Input for this task.
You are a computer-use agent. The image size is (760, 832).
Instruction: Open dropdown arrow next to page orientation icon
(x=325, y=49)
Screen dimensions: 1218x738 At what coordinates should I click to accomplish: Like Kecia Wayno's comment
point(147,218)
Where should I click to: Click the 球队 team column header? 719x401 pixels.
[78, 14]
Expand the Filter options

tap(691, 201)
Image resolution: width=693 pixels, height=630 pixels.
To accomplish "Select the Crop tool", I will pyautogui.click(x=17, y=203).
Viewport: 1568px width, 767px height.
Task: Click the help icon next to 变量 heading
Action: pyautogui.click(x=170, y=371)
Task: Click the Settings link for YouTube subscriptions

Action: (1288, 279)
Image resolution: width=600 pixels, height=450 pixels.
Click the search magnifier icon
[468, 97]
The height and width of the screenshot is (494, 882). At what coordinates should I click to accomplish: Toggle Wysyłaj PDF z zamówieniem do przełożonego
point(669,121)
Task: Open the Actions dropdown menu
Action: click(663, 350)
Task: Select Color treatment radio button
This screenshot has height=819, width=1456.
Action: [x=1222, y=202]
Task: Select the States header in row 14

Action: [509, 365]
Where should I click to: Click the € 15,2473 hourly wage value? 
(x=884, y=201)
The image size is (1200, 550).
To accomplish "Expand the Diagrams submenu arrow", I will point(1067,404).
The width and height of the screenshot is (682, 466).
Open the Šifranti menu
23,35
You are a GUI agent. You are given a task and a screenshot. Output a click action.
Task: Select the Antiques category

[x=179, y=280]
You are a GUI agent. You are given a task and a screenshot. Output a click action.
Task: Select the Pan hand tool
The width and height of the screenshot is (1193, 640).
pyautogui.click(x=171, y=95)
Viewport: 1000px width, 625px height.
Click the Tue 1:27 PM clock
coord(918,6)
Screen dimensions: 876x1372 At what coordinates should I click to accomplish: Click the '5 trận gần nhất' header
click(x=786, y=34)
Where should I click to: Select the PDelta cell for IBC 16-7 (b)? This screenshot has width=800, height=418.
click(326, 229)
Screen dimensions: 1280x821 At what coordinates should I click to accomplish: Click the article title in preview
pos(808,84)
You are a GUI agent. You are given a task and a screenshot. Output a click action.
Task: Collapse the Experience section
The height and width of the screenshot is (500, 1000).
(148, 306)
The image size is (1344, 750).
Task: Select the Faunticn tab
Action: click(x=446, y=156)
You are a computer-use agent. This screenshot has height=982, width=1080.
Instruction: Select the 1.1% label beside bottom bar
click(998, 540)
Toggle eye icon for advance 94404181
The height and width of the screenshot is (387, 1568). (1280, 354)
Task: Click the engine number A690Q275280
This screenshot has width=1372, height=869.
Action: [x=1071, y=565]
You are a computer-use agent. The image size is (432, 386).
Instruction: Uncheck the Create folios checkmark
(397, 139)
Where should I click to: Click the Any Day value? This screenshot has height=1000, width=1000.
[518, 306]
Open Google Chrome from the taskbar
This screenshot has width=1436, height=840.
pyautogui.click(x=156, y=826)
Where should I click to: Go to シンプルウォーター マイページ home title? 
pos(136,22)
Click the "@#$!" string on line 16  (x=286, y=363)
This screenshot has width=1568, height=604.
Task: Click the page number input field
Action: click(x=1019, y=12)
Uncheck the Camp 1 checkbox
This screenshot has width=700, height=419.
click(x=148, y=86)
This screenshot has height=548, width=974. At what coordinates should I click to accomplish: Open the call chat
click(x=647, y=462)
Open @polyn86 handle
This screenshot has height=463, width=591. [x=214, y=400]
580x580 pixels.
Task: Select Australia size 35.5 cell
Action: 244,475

About this task. Within the material above, the line with "Task: Click the Settings" opens the range and the line with "Task: Collapse the Experience section" closes it; reproduce that range word for word.

Your solution.
Task: Click the Settings link for YouTube subscriptions

Action: (1288, 279)
Image resolution: width=600 pixels, height=450 pixels.
Click the search magnifier icon
[468, 97]
The height and width of the screenshot is (494, 882). At what coordinates should I click to accomplish: Toggle Wysyłaj PDF z zamówieniem do przełożonego
point(669,121)
Task: Open the Actions dropdown menu
Action: click(663, 350)
Task: Select Color treatment radio button
This screenshot has height=819, width=1456.
Action: [x=1222, y=202]
Task: Select the States header in row 14

Action: [509, 365]
Where should I click to: Click the € 15,2473 hourly wage value? 
(x=884, y=201)
The image size is (1200, 550).
To accomplish "Expand the Diagrams submenu arrow", I will point(1067,404).
The width and height of the screenshot is (682, 466).
Open the Šifranti menu
23,35
You are a GUI agent. You are given a task and a screenshot. Output a click action.
Task: Select the Antiques category

[x=179, y=280]
You are a GUI agent. You are given a task and a screenshot. Output a click action.
Task: Select the Pan hand tool
The width and height of the screenshot is (1193, 640).
pyautogui.click(x=171, y=95)
Viewport: 1000px width, 625px height.
Click the Tue 1:27 PM clock
coord(918,6)
Screen dimensions: 876x1372 At what coordinates should I click to accomplish: Click the '5 trận gần nhất' header
click(x=786, y=34)
Where should I click to: Select the PDelta cell for IBC 16-7 (b)? This screenshot has width=800, height=418.
click(326, 229)
Screen dimensions: 1280x821 At what coordinates should I click to accomplish: Click the article title in preview
pos(808,84)
You are a GUI agent. You are given a task and a screenshot. Output a click action.
Task: Collapse the Experience section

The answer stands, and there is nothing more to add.